Stored data
========================

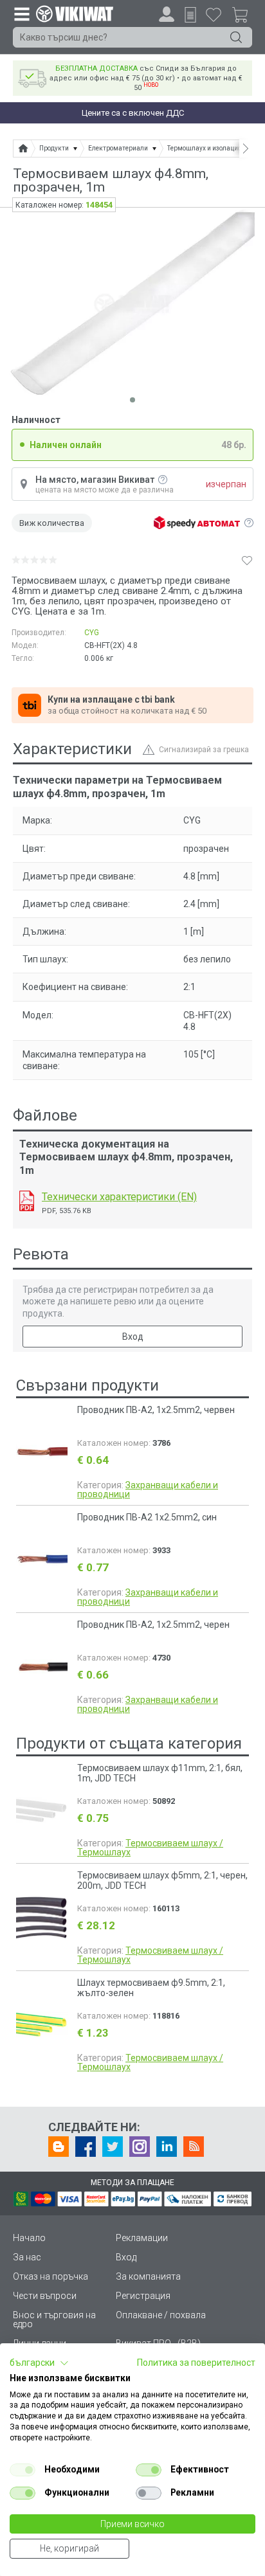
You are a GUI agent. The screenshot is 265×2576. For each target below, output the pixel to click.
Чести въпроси (45, 2296)
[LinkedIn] (166, 2146)
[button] (39, 2363)
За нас (27, 2257)
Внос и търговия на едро (54, 2319)
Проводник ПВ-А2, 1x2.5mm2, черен (153, 1624)
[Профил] (166, 14)
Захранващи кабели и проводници (147, 1489)
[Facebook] (85, 2146)
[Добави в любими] (247, 560)
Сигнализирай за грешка (204, 749)
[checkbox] (22, 2469)
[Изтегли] (26, 1201)
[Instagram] (139, 2146)
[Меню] (21, 13)
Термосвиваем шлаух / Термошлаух (150, 1847)
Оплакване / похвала (161, 2315)
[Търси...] (236, 37)
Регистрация (143, 2296)
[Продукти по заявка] (190, 15)
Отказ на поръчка (50, 2276)
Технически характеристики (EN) (119, 1197)
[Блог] (58, 2146)
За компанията (148, 2276)
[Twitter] (112, 2146)
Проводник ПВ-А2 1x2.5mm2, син (147, 1517)
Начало (29, 2238)
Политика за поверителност (196, 2362)
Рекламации (142, 2238)
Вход (132, 1336)
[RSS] (193, 2146)
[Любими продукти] (213, 14)
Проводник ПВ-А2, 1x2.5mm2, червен (156, 1410)
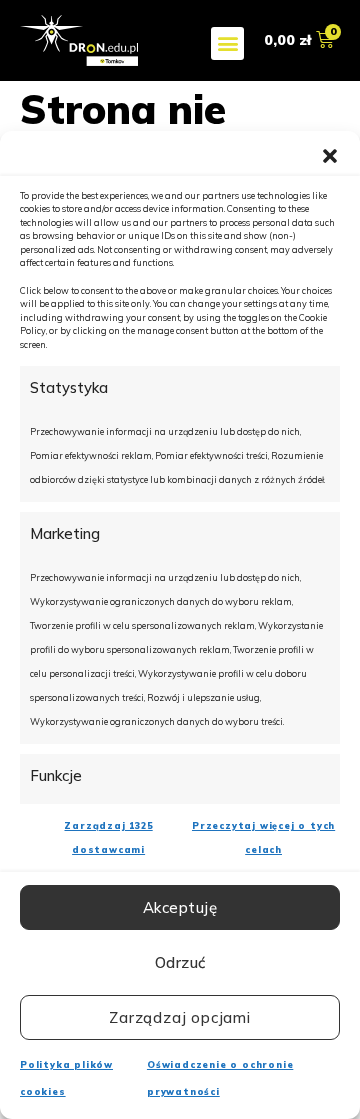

========================

## The task
A word-for-word copy is needed of the lines from the line with "За компанията (148, 2276)" through the last line of the entries above, with both ends kept and the pictures dropped.

## Response to the task
За компанията (148, 2276)
[Twitter] (112, 2146)
Проводник ПВ-А2 1x2.5mm2, син (147, 1517)
Начало (29, 2238)
Политика за поверителност (196, 2362)
Рекламации (142, 2238)
Вход (132, 1336)
[RSS] (193, 2146)
[Любими продукти] (213, 14)
Проводник ПВ-А2, 1x2.5mm2, червен (156, 1410)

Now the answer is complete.